Reinforcement Learning-based Switching Controller for a Milliscale Robot in a Constrained Environment

This work presents a reinforcement learning-based switching control mechanism to autonomously move a ferromagnetic object (representing a milliscale robot) around obstacles within a constrained environment in the presence of disturbances. This mechanism can be used to navigate objects (e.g., capsule endoscopy, swarms of drug particles) through complex environments when active control is a necessity but where direct manipulation can be hazardous. The proposed control scheme consists of a switching control architecture implemented by two sub-controllers. The first sub-controller is designed to employ the robot's inverse kinematic solutions to do an environment search for the to-be-carried ferromagnetic particle while being robust to disturbances. The second sub-controller uses a customized rainbow algorithm to control a robotic arm, i.e., the UR5 robot, to carry a ferromagnetic particle to a desired position through a constrained environment. For the customized Rainbow algorithm, Quantile Huber loss from the Implicit Quantile Networks (IQN) algorithm and ResNet are employed. The proposed controller is first trained and tested in a real-time physics simulation engine (PyBullet). Afterward, the trained controller is transferred to a UR5 robot to remotely transport a ferromagnetic particle in a real-world scenario, achieving a 98.86% success rate over 30 episodes for randomly generated trajectories, demonstrating the viability of the proposed approach for real-life applications. In addition, two classical pathfinding approaches, Attractor Dynamics and the execution extended Rapidly-Exploring Random Trees (ERRT), are also investigated and compared to the RL-based method. The proposed RL-based algorithm is shown to achieve performance comparable to that of the tested classical path planners whilst being more robust to deploy in dynamical environments.

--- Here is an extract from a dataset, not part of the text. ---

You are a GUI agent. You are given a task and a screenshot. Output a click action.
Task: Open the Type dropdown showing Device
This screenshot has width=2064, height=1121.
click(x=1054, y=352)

翻译：本工作提出了一种基于强化学习的切换控制机制，用于在有扰动存在的受限环境中自主驱动铁磁物体（代表毫尺度机器人）绕开障碍物运动。该机制可在需要主动控制但直接操控具有危险性的场景中，引导物体（如胶囊内窥镜、药物粒子群）穿越复杂环境。所提出的控制方案由两个子控制器构成的切换控制架构实现。第一个子控制器利用机器人的逆运动学解，在具备扰动鲁棒性的条件下搜索待携带的铁磁粒子所处环境。第二个子控制器采用定制化Rainbow算法控制机械臂（即UR5机器人），使其在受限环境中将铁磁粒子携带至目标位置。在定制化Rainbow算法中，采用了隐式分位数网络(IQN)算法的分位数Huber损失与残差网络(ResNet)。所提控制器首先在实时物理仿真引擎(PyBullet)中完成训练与测试，随后将训练完成的控制器迁移至UR5机器人，在真实场景中远程传输铁磁粒子。在30轮随机生成轨迹的实验中实现了98.86%的成功率，验证了该方法在现实应用中的可行性。此外，本研究还探讨了两种经典路径规划方法——吸引子动力学与执行扩展快速搜索随机树(ERRT)，并与基于强化学习的方法进行对比。实验表明，所提出的基于强化学习的算法在保持与经典路径规划器相当性能的同时，在动态环境部署中展现出更强的鲁棒性。